All of the data that follows should be retyped exactly as it appears.

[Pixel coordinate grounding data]
Start of Block

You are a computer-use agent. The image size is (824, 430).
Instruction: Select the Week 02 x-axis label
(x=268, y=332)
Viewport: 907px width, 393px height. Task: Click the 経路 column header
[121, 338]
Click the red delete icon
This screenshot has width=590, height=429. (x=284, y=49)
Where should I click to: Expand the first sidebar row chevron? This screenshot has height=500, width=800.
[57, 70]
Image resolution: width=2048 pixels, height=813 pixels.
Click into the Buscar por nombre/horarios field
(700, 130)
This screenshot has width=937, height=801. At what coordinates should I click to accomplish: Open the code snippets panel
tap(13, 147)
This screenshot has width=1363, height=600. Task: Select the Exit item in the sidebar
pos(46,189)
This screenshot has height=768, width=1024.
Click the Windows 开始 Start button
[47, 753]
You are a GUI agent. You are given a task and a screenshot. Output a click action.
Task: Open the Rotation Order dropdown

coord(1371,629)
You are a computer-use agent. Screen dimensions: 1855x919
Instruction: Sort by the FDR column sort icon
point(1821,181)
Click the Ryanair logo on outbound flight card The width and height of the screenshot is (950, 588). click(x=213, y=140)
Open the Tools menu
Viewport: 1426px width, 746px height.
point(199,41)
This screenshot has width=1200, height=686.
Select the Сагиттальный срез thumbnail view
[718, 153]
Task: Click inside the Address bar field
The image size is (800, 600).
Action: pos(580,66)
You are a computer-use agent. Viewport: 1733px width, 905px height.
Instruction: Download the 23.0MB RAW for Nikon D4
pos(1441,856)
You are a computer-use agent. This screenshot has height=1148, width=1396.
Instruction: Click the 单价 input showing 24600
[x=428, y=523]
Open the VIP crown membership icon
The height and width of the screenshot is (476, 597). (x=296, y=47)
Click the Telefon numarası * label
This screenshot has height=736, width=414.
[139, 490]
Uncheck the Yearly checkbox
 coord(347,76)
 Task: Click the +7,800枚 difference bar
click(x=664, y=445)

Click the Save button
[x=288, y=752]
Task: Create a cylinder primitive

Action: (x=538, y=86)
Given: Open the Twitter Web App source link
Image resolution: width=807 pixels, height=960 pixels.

End of Block

*Result*:
You are a computer-use agent. The image size is (824, 430).
Instruction: Select the Week 02 x-axis label
(x=268, y=332)
Viewport: 907px width, 393px height. Task: Click the 経路 column header
[121, 338]
Click the red delete icon
This screenshot has width=590, height=429. (x=284, y=49)
Where should I click to: Expand the first sidebar row chevron? This screenshot has height=500, width=800.
[57, 70]
Image resolution: width=2048 pixels, height=813 pixels.
Click into the Buscar por nombre/horarios field
(700, 130)
This screenshot has width=937, height=801. At what coordinates should I click to accomplish: Open the code snippets panel
tap(13, 147)
This screenshot has width=1363, height=600. Task: Select the Exit item in the sidebar
pos(46,189)
This screenshot has height=768, width=1024.
Click the Windows 开始 Start button
[47, 753]
You are a GUI agent. You are given a task and a screenshot. Output a click action.
Task: Open the Rotation Order dropdown

coord(1371,629)
You are a computer-use agent. Screen dimensions: 1855x919
Instruction: Sort by the FDR column sort icon
point(1821,181)
Click the Ryanair logo on outbound flight card The width and height of the screenshot is (950, 588). click(x=213, y=140)
Open the Tools menu
Viewport: 1426px width, 746px height.
point(199,41)
This screenshot has width=1200, height=686.
Select the Сагиттальный срез thumbnail view
[718, 153]
Task: Click inside the Address bar field
The image size is (800, 600).
Action: pos(580,66)
You are a computer-use agent. Viewport: 1733px width, 905px height.
Instruction: Download the 23.0MB RAW for Nikon D4
pos(1441,856)
You are a computer-use agent. This screenshot has height=1148, width=1396.
Instruction: Click the 单价 input showing 24600
[x=428, y=523]
Open the VIP crown membership icon
The height and width of the screenshot is (476, 597). (x=296, y=47)
Click the Telefon numarası * label
This screenshot has height=736, width=414.
[139, 490]
Uncheck the Yearly checkbox
 coord(347,76)
 Task: Click the +7,800枚 difference bar
click(x=664, y=445)

Click the Save button
[x=288, y=752]
Task: Create a cylinder primitive

Action: (x=538, y=86)
Given: Open the Twitter Web App source link
Image resolution: width=807 pixels, height=960 pixels.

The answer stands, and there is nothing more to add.